REST-based services running as pods on Kubernetes in Azure with intermittent timeouts

6/13/2018

We have a number of different REST-based services running in Azure within a Kubernetes (version 1.9.6) cluster.

Two of the services, let's say A and B needs to communicate with each other using REST-calls. Typically, something like the following:

Client calls A (original request)
A calls B (request 1)
B calls A (request 2)
A responds to B (request 2)
B responds to A (request 1)
A responds to the original request

The above being a typical intertwined micro-services architecture. Manually running the docker instances works perfectly on our local test servers.

The moment we run this in Kubernetes on Azure we get intermittent timeouts (60+ seconds) on the micro-services calling each other through Kubernetes' networking services. After a timeout, repeating the request would then often give correct responses in a few micro-seconds.

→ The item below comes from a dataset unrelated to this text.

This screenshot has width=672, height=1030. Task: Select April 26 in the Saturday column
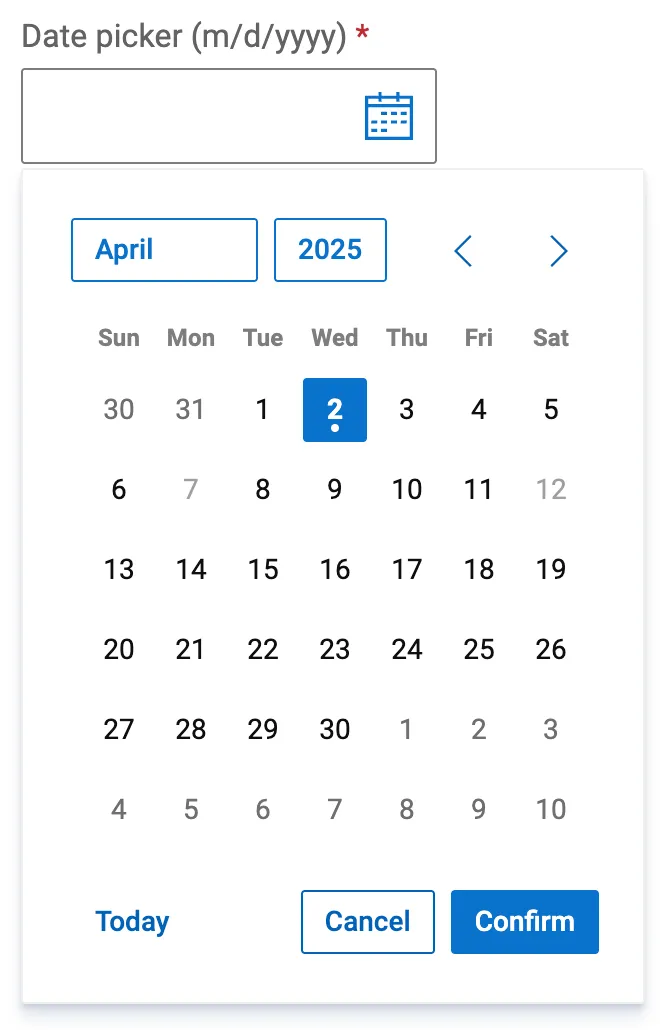coord(551,650)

I am stuck at this point as I have no idea what could be causing this. Could it be the dynamic routing? The virtualised network? Kubernetes configuration?

Any ideas?

-- Jaco Van Niekerk
azure
docker
kubernetes
microservices

3 Answers

6/13/2018

As you describe it, it's probably not a docker or kubernetes issue. Instead, you should check if B is responding to A before A responds to B, and if so, check if A is not responding to the original call.

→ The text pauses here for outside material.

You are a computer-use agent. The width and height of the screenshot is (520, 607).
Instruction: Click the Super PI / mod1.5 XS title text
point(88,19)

You could set up logs to see if this is happening, or debug it if you can reproduce it in your machine.

-- Joanvo
Source: StackOverflow

7/1/2018

So I ran into this as well.

Basically there is some sort of network timeout that happens on AKS that cuts all connections out of a pod. As you mentioned this results in seemingly random errors that are difficult to trouble shoot since you only get to see them once (as hitting the same service again results in the expected correct behavior).

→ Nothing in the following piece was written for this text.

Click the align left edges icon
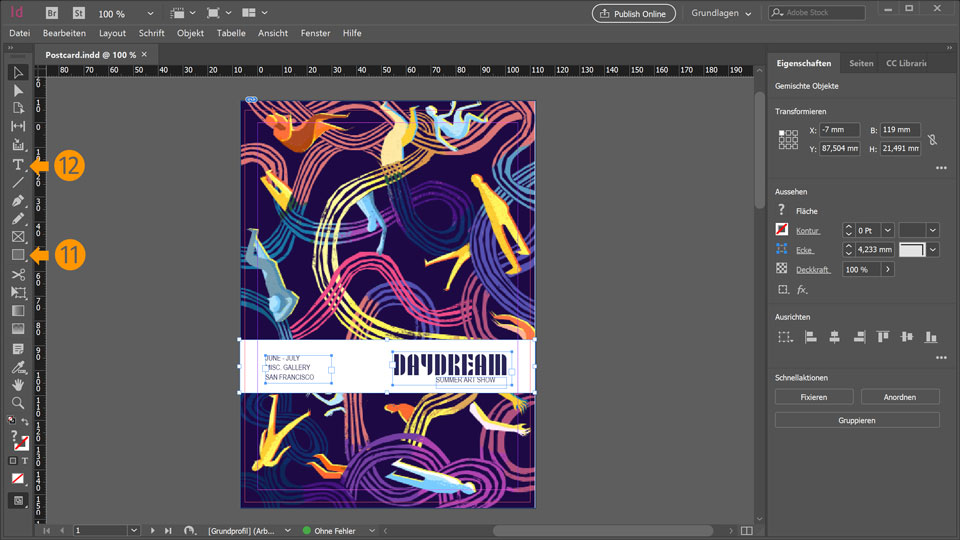 click(x=810, y=338)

More details on my question here: What Azure Kubernetes (AKS) 'Time-out' happens to disconnect connections in/out of a Pod in my Cluster?

In my case AKS (or potentially Kubernetes) was disconnecting / severing my Ghost blog connection to my database after a time but not notifying the service which then resulted in strange errors related to the service not realizing that it was disconnected and not being able to continue to utilize the connection it expects to be available / open.

Thats not a solution just more background!

I am debating whether to open a ticket on Azure AKS GitHub (and with my support subscription) to request more information. If I hear back I will update this answer!

-- Necevil
Source: StackOverflow

7/19/2018

Finally figured this out.

Azure Load Balancers / Public IP addresses have a default 4 minute idle connection timeout.

Essentially anything running through a Load Balancer (whether created by an Azure AKS Kubernetes Ingress or otherwise) has to abide by this. While you CAN change the timeout there is no way to eliminate it entirely (longest idle timeout duration possible is 30 minutes).

For that reason it makes sense to implement a connection pooling / monitoring solution that will track the idle time that has elapsed on each of your connections (through the load balancer / public IP) and then disconnect / re-create any connection that gets close to the 4 minute cutoff.

We ended up implementing PGbouncer (https://github.com/pgbouncer/pgbouncer) as an additional container on our Azure AKS / Kubernetes Cluster via the awesome directions which can be found here: https://github.com/edoburu/docker-pgbouncer/tree/master/examples/kubernetes/singleuser

Overall I can see the need for the timeout but MAN was it hard to troubleshoot. Hope this saves you guys some time!

More details can be found on my full post over here: What Azure Kubernetes (AKS) 'Time-out' happens to disconnect connections in/out of a Pod in my Cluster?